The legislation, HB 1652
, An Act Relating to Paint Stewardship, mandates the establishment of the ACA- and industry-conceived platform for the proper and effective management of post-consumer paint. The bill, introduced in January 2019, was passed by the Washington House and Senate late last month and was sent to Gov. Jay Inslee (D) on April 28. He is expected to sign the bill into law.
Upon enactment, PaintCare would be required to submit by May 20, 2020 – or within one year of the effective date of the bill, whichever comes later – a state program implementation plan. Paint manufacturers that do not participate in the program will be barred from selling architectural paint in the state.

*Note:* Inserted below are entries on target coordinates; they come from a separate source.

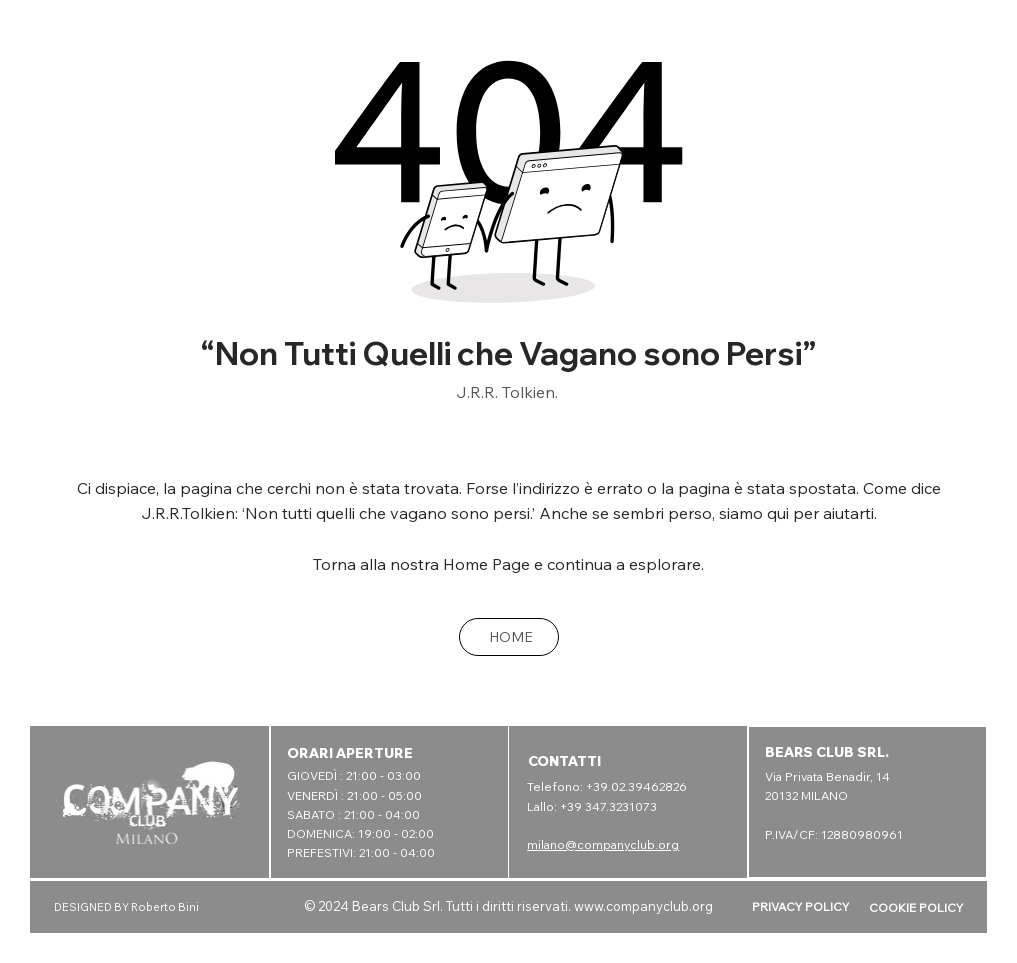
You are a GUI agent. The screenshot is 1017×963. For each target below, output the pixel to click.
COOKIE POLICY (916, 907)
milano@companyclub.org (603, 844)
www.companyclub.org (643, 906)
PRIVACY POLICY (800, 906)
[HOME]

When enacted, Washington would join Oregon, California, Connecticut, Rhode Island, Vermont, Minnesota, Maine, Colorado, and the District of Columbia, all of which have implemented PaintCare.
ACA created PaintCare
, a 501(c)(3) organization whose sole purpose is to ensure effective operation and efficient administration of paint product stewardship programs, on behalf of all architectural paint manufacturers in the United States. PaintCare undertakes the responsibility for ensuring an environmentally sound and cost-effective program by developing and implementing strategies to reduce the generation of post-consumer architectural paint; promoting the reuse of post-consumer architectural paint; and providing for the collection, transport, and processing of post-consumer architectural paint using the hierarchy of “reduce, reuse, recycle,” and proper disposal.
PaintCare is designed to relieve a considerable financial burden on local governments, which currently funds these programs. The program’s success has been so widespread that many state officials and local governments dealing with leftover paint are interested in bringing the program to their states. One of ACA’s goals is to make this legislation consistent across all states so that program implementation can truly be nationally coordinated, and manufacturers and consumers of paint do not have differing programs across state lines.
ACA and its industry are committed to finding a viable solution to the issue of post-consumer paint, which is often the number one product, by volume and cost, coming into Hazardous Household Waste (HHW) programs. PaintCare has had resounding success in the nine jurisdictions in which program operations have been implemented. The program’s success has been so widespread that many state officials and local governments dealing with leftover paint are interested in bringing the program to their states.
Notably, funding for the program collected via an assessment fee will cover the cost of all paint – not just new paint sold, but all the legacy paint already in consumers’ basements and garages. The assessment would also go toward consumer education and program outreach, as well as administrative costs. ACA believes that consumer education is paramount with this type of program since paint is a consumable product.
ACA maintains that manufacturers do not produce paint to be thrown away, but rather, to be used up. To work toward a goal of post-consumer paint waste minimization, the consumer must be engaged. PaintCare’s educational program does not just focus on recycling and proper management of unwanted paint, but on buying the right amount of paint and taking advantage of reuse opportunities that can help reduce the generation of leftover paint in the first place.